4

I am using BeautifulSoup to get the price information on second hand Iphone7 smartphones. After I use the bs4 library to get the relevant html and use BeautifulSoup to create an object called 'soup', I search for each product's information by using the following code:

soup = BeautifulSoup(html,'html5lib')
products = soup.find_all('div', class_='feed-item sc-gqjmRU igneJk')

This does give me the correct html information about each product. Now I go one layer deeper to see the descriptions for each product:

descriptions = [x.find('p', class_='sc-kAzzGY kZncUf') for x in products]

The code given above works fine. However this is not the description I want.

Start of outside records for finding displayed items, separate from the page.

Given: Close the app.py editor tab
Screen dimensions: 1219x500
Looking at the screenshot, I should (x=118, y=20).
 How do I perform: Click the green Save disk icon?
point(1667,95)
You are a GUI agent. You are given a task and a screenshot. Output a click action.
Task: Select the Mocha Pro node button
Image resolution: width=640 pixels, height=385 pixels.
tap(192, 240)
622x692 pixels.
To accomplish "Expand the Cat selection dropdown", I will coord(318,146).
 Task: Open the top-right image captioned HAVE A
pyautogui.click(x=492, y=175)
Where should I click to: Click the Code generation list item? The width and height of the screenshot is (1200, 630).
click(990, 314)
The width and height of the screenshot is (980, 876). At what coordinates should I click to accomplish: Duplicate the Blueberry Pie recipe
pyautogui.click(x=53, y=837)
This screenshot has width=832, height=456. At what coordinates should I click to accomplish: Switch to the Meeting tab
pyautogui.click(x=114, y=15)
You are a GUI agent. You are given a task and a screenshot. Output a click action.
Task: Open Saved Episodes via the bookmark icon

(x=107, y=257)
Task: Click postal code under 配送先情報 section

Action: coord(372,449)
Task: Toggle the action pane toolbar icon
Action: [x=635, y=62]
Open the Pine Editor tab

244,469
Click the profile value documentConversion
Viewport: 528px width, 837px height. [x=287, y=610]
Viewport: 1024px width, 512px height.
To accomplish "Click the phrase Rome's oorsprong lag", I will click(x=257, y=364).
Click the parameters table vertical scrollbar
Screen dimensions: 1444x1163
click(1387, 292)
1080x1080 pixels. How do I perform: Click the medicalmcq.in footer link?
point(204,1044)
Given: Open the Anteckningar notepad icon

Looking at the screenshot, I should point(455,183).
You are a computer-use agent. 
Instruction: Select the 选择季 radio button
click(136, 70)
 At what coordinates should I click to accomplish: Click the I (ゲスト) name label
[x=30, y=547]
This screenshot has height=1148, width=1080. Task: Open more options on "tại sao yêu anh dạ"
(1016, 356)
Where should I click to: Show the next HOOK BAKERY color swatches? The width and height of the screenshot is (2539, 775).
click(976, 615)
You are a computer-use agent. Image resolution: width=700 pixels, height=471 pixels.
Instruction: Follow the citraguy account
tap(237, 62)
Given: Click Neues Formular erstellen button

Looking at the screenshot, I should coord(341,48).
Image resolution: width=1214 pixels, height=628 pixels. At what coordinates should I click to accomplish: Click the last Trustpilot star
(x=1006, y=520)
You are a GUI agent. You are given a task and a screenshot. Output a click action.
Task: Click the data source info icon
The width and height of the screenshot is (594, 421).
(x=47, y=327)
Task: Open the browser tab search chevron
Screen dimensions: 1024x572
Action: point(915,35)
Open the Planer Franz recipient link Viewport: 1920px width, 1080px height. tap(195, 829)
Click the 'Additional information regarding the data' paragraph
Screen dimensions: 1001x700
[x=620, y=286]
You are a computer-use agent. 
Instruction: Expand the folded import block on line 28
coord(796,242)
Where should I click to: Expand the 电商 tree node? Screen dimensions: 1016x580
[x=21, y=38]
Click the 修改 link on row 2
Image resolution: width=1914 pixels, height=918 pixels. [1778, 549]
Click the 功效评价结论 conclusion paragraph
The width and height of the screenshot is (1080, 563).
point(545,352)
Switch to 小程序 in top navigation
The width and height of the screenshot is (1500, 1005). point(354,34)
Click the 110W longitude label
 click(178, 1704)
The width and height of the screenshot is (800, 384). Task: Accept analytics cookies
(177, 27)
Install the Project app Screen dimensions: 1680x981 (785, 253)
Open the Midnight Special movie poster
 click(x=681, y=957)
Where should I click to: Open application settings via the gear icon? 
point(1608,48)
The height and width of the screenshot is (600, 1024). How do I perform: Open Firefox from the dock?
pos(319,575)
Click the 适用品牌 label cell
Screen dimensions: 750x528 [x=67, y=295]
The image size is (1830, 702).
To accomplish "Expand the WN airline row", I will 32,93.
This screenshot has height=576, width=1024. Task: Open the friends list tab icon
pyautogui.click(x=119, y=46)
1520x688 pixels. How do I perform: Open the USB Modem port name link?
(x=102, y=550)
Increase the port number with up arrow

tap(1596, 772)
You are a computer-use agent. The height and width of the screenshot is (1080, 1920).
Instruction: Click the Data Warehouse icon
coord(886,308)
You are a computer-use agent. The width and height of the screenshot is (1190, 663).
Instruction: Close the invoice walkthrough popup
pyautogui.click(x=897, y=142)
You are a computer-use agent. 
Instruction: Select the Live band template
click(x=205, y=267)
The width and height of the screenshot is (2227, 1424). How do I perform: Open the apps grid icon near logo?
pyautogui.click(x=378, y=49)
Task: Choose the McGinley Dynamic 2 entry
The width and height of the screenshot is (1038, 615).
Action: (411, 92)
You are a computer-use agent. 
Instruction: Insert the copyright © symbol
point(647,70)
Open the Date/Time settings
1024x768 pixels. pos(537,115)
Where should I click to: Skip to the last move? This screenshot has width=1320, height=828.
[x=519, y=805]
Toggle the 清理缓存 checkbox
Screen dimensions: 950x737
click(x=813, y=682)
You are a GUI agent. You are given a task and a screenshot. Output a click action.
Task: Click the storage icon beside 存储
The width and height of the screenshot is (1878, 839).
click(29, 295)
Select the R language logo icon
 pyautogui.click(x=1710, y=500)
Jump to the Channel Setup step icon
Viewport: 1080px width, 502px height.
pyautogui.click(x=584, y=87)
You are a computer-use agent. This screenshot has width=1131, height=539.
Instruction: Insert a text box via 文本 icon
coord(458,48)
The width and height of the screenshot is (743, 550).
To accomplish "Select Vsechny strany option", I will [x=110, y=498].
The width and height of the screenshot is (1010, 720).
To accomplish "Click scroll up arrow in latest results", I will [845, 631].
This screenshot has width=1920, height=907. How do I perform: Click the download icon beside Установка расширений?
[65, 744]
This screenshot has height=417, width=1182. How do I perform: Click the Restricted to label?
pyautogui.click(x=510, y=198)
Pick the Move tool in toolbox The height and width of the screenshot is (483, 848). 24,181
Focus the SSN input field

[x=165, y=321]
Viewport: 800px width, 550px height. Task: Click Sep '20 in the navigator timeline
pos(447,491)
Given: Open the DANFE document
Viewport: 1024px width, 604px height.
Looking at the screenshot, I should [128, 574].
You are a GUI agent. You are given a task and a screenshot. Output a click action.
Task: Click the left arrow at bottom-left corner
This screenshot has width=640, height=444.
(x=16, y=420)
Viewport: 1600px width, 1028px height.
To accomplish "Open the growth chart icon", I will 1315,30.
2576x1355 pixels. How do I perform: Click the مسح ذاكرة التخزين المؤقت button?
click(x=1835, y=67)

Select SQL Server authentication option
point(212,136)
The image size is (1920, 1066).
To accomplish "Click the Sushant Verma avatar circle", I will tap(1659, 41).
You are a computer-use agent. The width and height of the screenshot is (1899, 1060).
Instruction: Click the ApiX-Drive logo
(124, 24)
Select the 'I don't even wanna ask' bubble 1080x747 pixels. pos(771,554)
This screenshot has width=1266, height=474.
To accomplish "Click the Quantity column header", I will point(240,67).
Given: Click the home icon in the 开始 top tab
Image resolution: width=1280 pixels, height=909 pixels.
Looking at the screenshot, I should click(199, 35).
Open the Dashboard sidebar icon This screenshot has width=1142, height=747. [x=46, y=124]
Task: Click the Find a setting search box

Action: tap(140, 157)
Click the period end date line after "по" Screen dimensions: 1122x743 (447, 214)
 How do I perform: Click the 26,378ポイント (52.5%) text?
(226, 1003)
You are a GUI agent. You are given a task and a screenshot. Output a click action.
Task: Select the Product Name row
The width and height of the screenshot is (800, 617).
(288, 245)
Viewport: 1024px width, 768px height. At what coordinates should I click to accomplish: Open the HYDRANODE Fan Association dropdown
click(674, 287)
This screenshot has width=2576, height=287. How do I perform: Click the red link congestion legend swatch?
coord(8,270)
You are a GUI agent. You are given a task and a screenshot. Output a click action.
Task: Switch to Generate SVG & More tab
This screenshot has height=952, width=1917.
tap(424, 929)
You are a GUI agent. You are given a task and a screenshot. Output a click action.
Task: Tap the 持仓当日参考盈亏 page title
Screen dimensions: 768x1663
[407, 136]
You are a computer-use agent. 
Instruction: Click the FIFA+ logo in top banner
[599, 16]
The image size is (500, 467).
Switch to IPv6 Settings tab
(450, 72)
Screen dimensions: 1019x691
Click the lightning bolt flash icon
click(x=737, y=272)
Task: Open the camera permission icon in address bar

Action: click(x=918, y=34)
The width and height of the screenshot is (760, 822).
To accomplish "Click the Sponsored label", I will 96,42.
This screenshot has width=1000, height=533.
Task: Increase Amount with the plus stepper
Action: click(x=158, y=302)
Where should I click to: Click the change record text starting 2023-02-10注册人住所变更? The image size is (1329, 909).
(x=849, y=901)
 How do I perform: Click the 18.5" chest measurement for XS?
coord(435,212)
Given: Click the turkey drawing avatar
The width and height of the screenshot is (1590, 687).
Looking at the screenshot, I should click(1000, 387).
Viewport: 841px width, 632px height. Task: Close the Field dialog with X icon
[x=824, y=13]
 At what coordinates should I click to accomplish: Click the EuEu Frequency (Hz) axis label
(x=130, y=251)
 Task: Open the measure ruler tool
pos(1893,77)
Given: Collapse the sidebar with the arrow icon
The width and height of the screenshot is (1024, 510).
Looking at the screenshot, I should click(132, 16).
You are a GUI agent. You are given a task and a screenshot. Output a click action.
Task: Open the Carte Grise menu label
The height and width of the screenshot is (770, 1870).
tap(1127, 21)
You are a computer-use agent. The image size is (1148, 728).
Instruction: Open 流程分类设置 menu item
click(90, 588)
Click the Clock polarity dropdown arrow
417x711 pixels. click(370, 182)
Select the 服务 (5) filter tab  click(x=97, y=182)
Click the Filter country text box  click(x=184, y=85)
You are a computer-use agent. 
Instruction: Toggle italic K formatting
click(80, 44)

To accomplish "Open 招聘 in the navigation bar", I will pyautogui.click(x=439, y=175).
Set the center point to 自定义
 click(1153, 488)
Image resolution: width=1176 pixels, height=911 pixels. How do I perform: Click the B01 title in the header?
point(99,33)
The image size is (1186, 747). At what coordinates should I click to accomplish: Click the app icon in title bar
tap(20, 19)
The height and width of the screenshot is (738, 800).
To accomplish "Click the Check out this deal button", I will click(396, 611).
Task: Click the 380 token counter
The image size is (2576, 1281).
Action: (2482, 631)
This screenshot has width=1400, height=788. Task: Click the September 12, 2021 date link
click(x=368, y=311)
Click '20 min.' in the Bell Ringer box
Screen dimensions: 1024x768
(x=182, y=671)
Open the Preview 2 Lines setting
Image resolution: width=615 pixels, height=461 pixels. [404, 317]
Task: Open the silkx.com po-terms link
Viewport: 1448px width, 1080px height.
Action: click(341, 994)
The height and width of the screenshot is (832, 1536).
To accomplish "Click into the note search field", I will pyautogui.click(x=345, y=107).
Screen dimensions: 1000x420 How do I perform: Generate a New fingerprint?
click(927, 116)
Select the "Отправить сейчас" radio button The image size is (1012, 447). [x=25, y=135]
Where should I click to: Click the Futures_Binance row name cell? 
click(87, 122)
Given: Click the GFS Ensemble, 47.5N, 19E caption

It is a rather crude form of what I am looking for. To get only the descriptions I mentioned I need to write something like this (.getText() needs to be added):

descriptions = [x.find('p', class_='sc-kAzzGY kZncUf').getText() for x in products]

This gives me the following error:

----> 1 descriptions = [x.find('p', class_='sc-kAzzGY kZncUf').getText() for x in products]

AttributeError: 'NoneType' object has no attribute 'getText'

However, the code below works fine:

descriptions = [x.find('p', class_='sc-kAzzGY kZncUf') for x in products]
descriptions[0].getText()

descriptions[0] should be the same thing as the value of x.find('p', class_='sc-kAzzGY kZncUf') that we get from the first iteration.

My question is: Since they should give the same value (both x.find and description[0]), why one gives an error whereas the other works?

Thank you in advance

Doga
  • 63
  • 1
  • 5

2 Answers2

2

It just means that one of the products does not have an element matching .find('p', class_='sc-kAzzGY kZncUf') search criteria.

You could add this extra check and do:

for product in products:
    description_element = product.find('p', class_='sc-kAzzGY kZncUf')
    description = description_element.get_text() if description_element else "No Description"

    print(description)
alecxe
  • 462,703
  • 120
  • 1,088
  • 1,195
1

When you run descriptions = [x.find('p', class_='sc-kAzzGY kZncUf').getText() for x in products], this uses getText() on every instance of x.find('p', class_='sc-kAzzGY kZncUf'). All it takes is one of these to be None for the whole iteration to not work. When you create the descriptions list as descriptions = [x.find('p', class_='sc-kAzzGY kZncUf') for x in products], there is more than one element in this list, where the first one is not None but at least one of the other elements is.

Bill M.
  • 1,388
  • 1
  • 8
  • 16